The June 30, 1982 ruling states, in pertinent part:

This decision which reverses the previous position of the Customs Service will be effective 60 days after the date of this decision, so that shipments of Lois jeans bearing the infringing design which are in transit or on order prior to the effective date of this decision will not be considered as infringing. * * * [Italic added.]

As we have seen, the effective date of the June 30, 1982 ruling was postponed by Customs for sixty days to December 18, 1982 after consultation with counsel for plaintiff on October 18, 1982. The evidence proves that the subject merchandise was “on order” before December 18, 1982 (to fulfill prior commitments to plaintiffs customers). Consequently, the merchandise ordered prior to December 18, 1982, by the very terms of the ruling, “[would] not be considered as infringing”.

Since plaintiff has established a likelihood of success on the merits of its claims that plaintiff was not given notice in connection with the reconsideration and issuance of the June 30, 1982 ruling, and that such ruling permitted plaintiff to enter all jeans “on order” before the effective date of the ruling, we need not reach the substantive aspects of the infringement issue. While plaintiff has raised serious and substantial questions going to the merits of its substantive trademark claim, essentially, the infringement issue is not within the exclusive jurisdiction of the Court of International Trade nor within the Court’s special expertise in matters relating to international trade. As previously stated, the infringement issue is now before the District Court. In view of that circumstance, the forum of choice respecting the infringement issue from the standpoint of judicial expertise, economy and efficiency, is clearly in the District Court.
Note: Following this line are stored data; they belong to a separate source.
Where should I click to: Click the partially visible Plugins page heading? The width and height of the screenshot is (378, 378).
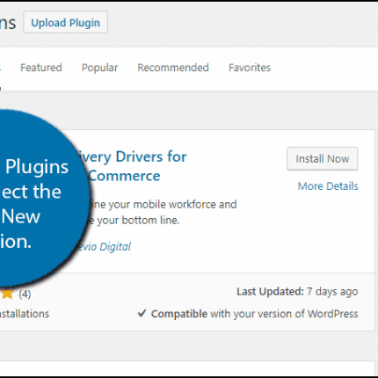(x=8, y=23)
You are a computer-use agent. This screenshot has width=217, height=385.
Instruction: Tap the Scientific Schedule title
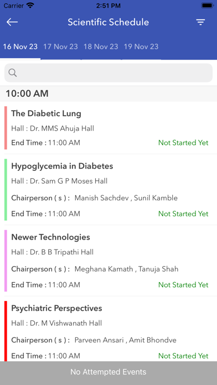coord(109,22)
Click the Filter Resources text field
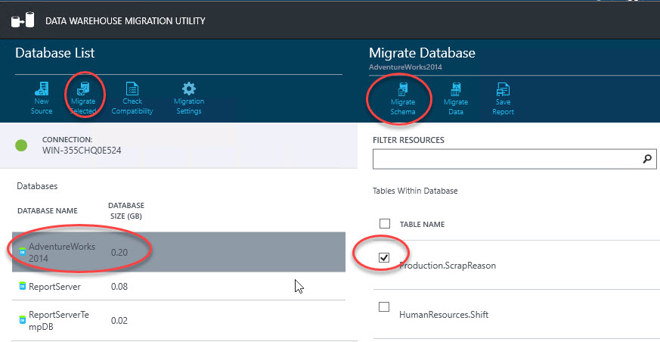660x342 pixels. coord(507,160)
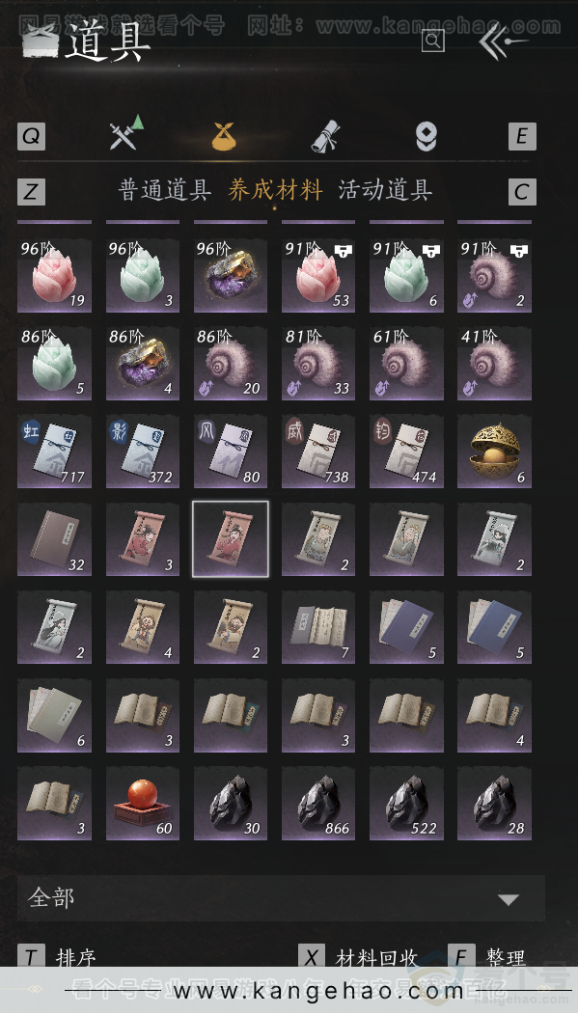The height and width of the screenshot is (1014, 578).
Task: Switch to the 活动道具 tab
Action: (x=385, y=190)
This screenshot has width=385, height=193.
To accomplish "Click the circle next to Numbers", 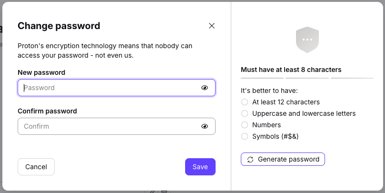I will coord(245,125).
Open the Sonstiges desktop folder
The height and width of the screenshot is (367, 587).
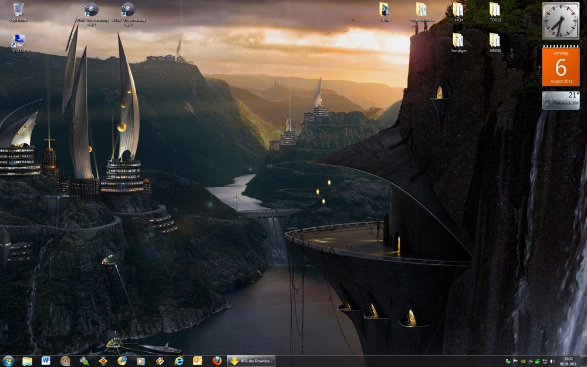point(458,41)
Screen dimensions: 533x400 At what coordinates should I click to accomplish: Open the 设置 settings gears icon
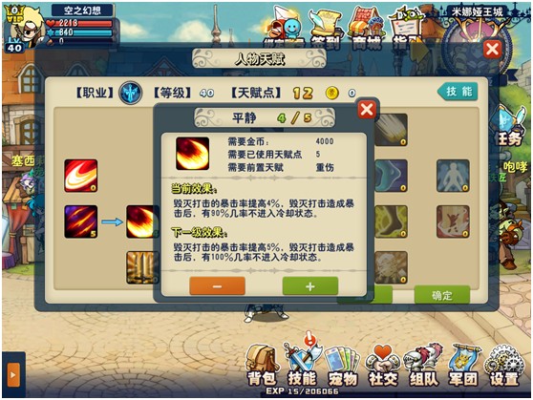tap(504, 366)
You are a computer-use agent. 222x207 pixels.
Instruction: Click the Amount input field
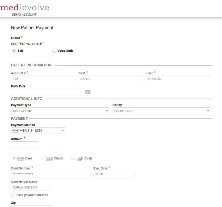point(25,145)
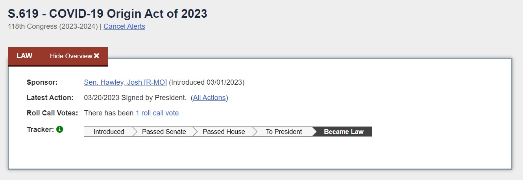This screenshot has height=180, width=523.
Task: Open Sen. Hawley, Josh sponsor page
Action: point(125,82)
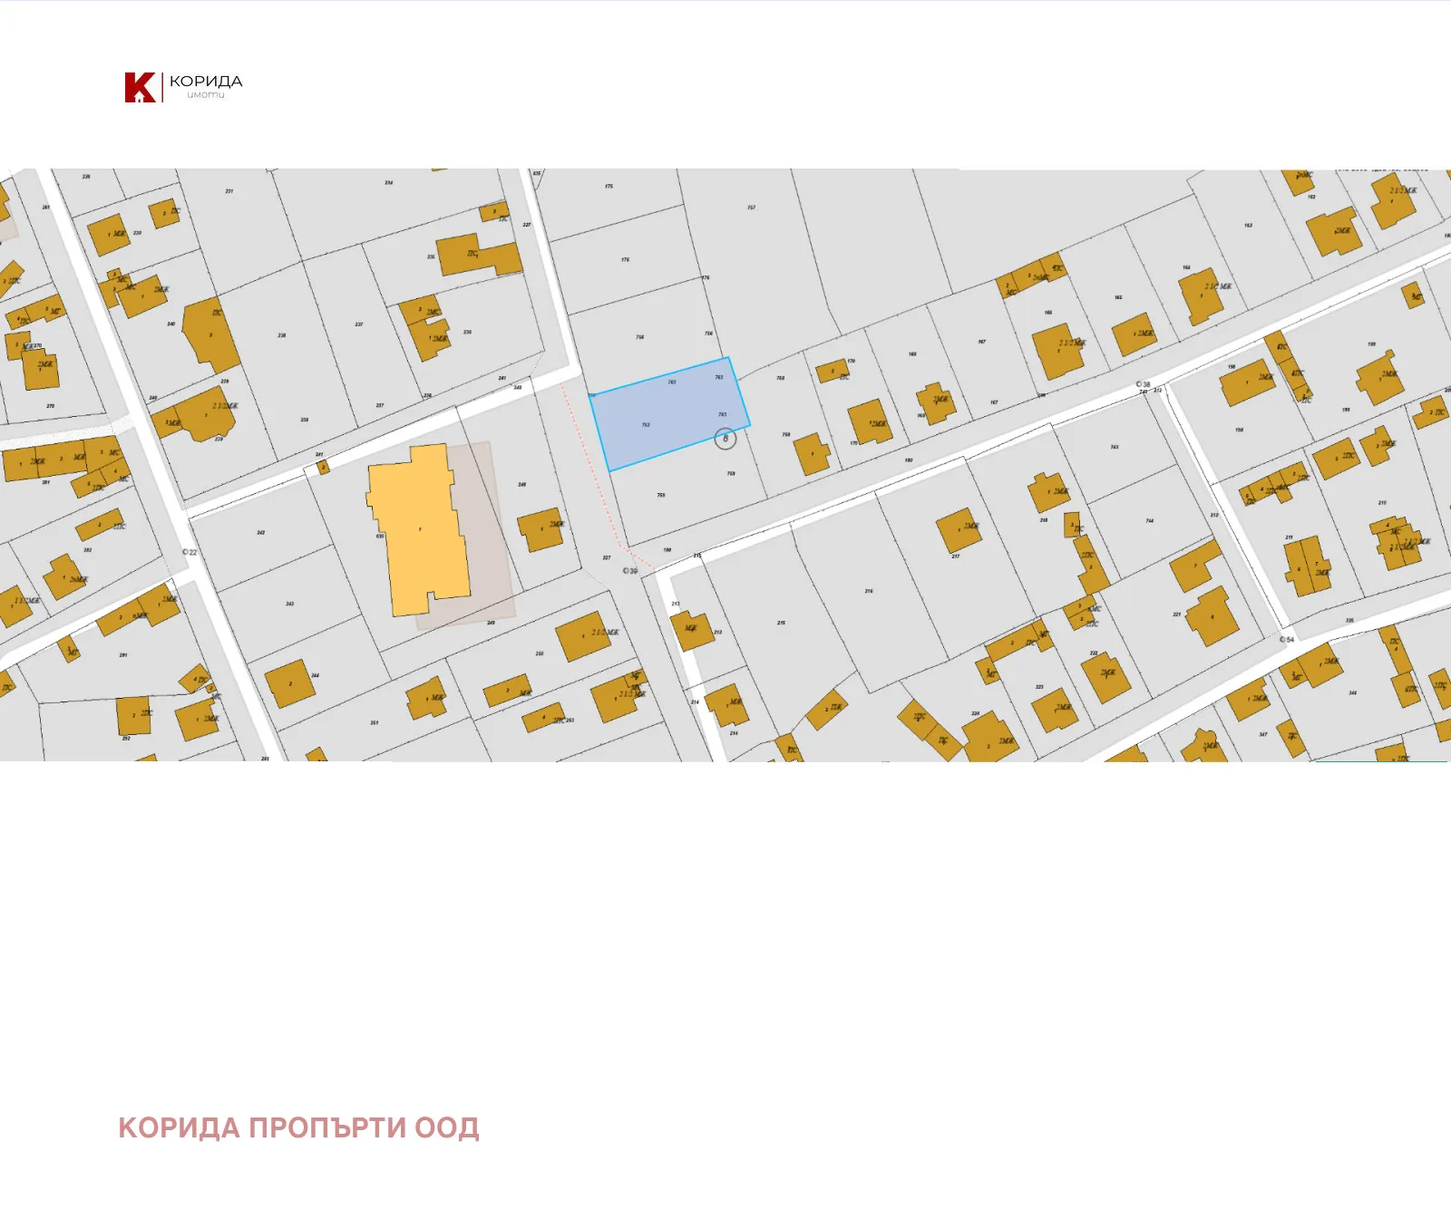Viewport: 1451px width, 1219px height.
Task: Click survey point marker 39
Action: pos(629,571)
Balance of Hardship and the Public Interest

In balancing the hardship upon the parties, there can be no doubt that the scale tips decidedly in plaintiffs favor. The record adequately demonstrates that there is a viable threat of immediate irreparable injury to plaintiffs business if preliminary injunctive relief were not granted. Defendant, on the other hand, faces no perceivable threat of economic loss if a preliminary injunction is granted. In point of fact, the sole interest of the Government in this action is in carrying out its statutory obligation respecting trademark infringement under 15 U.S.C. § 1124, and Levi has been conspicuously absent from any participation in these proceedings. Levi may, of course, protect its interests in the pending District *245Court litigation. But plainly, the public interest is not served where, as here, Customs seeks to implement a ruling tainted by substantial procedural irregularities, as discussed supra.

Conclusion

Plaintiff has satisfied the requirements for preliminary injunc-tive relief as enumerated in S. J. Stile Associates Ltd., supra.

Accordingly, in the critical necessity for expedition, this Court heretofore has issued an expedited order granting plaintiff a preliminary injunction, and this memorandum will serve to supplement that order.